• INFORMATION PROVIDED:
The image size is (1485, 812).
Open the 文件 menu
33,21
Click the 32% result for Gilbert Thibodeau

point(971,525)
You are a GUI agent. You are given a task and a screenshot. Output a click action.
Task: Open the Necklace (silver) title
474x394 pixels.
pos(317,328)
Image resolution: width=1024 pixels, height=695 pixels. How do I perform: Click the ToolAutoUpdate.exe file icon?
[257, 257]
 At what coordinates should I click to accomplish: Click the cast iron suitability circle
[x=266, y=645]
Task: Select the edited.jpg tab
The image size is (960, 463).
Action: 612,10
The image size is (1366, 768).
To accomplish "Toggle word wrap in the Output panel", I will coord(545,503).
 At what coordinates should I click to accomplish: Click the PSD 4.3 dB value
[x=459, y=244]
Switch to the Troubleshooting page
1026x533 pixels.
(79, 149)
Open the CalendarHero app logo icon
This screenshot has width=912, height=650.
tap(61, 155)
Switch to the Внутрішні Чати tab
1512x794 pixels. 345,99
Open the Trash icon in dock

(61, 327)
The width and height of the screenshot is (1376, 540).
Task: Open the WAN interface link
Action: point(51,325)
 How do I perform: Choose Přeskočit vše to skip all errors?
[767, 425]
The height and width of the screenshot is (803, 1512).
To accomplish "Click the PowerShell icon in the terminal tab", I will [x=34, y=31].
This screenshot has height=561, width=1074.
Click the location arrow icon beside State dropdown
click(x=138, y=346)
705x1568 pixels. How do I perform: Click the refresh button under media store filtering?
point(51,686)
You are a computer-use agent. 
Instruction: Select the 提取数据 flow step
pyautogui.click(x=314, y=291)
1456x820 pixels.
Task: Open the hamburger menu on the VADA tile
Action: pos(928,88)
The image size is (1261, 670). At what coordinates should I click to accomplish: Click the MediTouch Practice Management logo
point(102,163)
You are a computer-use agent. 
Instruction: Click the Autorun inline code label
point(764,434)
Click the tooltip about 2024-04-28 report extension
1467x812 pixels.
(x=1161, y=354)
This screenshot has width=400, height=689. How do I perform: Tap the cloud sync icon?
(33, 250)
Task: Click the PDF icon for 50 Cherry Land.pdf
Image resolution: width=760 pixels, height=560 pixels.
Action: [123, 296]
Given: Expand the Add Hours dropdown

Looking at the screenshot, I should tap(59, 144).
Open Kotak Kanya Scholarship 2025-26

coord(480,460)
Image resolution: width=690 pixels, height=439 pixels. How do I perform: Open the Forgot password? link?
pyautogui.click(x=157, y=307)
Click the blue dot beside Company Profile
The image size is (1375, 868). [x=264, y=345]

• HOW TO COMPLETE THIS TASK:
Return the entries above in full and exactly as written.

• WRITTEN RESPONSE:
The image size is (1485, 812).
Open the 文件 menu
33,21
Click the 32% result for Gilbert Thibodeau

point(971,525)
You are a GUI agent. You are given a task and a screenshot. Output a click action.
Task: Open the Necklace (silver) title
474x394 pixels.
pos(317,328)
Image resolution: width=1024 pixels, height=695 pixels. How do I perform: Click the ToolAutoUpdate.exe file icon?
[257, 257]
 At what coordinates should I click to accomplish: Click the cast iron suitability circle
[x=266, y=645]
Task: Select the edited.jpg tab
The image size is (960, 463).
Action: 612,10
The image size is (1366, 768).
To accomplish "Toggle word wrap in the Output panel", I will coord(545,503).
 At what coordinates should I click to accomplish: Click the PSD 4.3 dB value
[x=459, y=244]
Switch to the Troubleshooting page
1026x533 pixels.
(79, 149)
Open the CalendarHero app logo icon
This screenshot has width=912, height=650.
tap(61, 155)
Switch to the Внутрішні Чати tab
1512x794 pixels. 345,99
Open the Trash icon in dock

(61, 327)
The width and height of the screenshot is (1376, 540).
Task: Open the WAN interface link
Action: point(51,325)
 How do I perform: Choose Přeskočit vše to skip all errors?
[767, 425]
The height and width of the screenshot is (803, 1512).
To accomplish "Click the PowerShell icon in the terminal tab", I will [x=34, y=31].
This screenshot has height=561, width=1074.
Click the location arrow icon beside State dropdown
click(x=138, y=346)
705x1568 pixels. How do I perform: Click the refresh button under media store filtering?
point(51,686)
You are a computer-use agent. 
Instruction: Select the 提取数据 flow step
pyautogui.click(x=314, y=291)
1456x820 pixels.
Task: Open the hamburger menu on the VADA tile
Action: pos(928,88)
The image size is (1261, 670). At what coordinates should I click to accomplish: Click the MediTouch Practice Management logo
point(102,163)
You are a computer-use agent. 
Instruction: Click the Autorun inline code label
point(764,434)
Click the tooltip about 2024-04-28 report extension
1467x812 pixels.
(x=1161, y=354)
This screenshot has width=400, height=689. How do I perform: Tap the cloud sync icon?
(33, 250)
Task: Click the PDF icon for 50 Cherry Land.pdf
Image resolution: width=760 pixels, height=560 pixels.
Action: [123, 296]
Given: Expand the Add Hours dropdown

Looking at the screenshot, I should tap(59, 144).
Open Kotak Kanya Scholarship 2025-26

coord(480,460)
Image resolution: width=690 pixels, height=439 pixels. How do I perform: Open the Forgot password? link?
pyautogui.click(x=157, y=307)
Click the blue dot beside Company Profile
The image size is (1375, 868). [x=264, y=345]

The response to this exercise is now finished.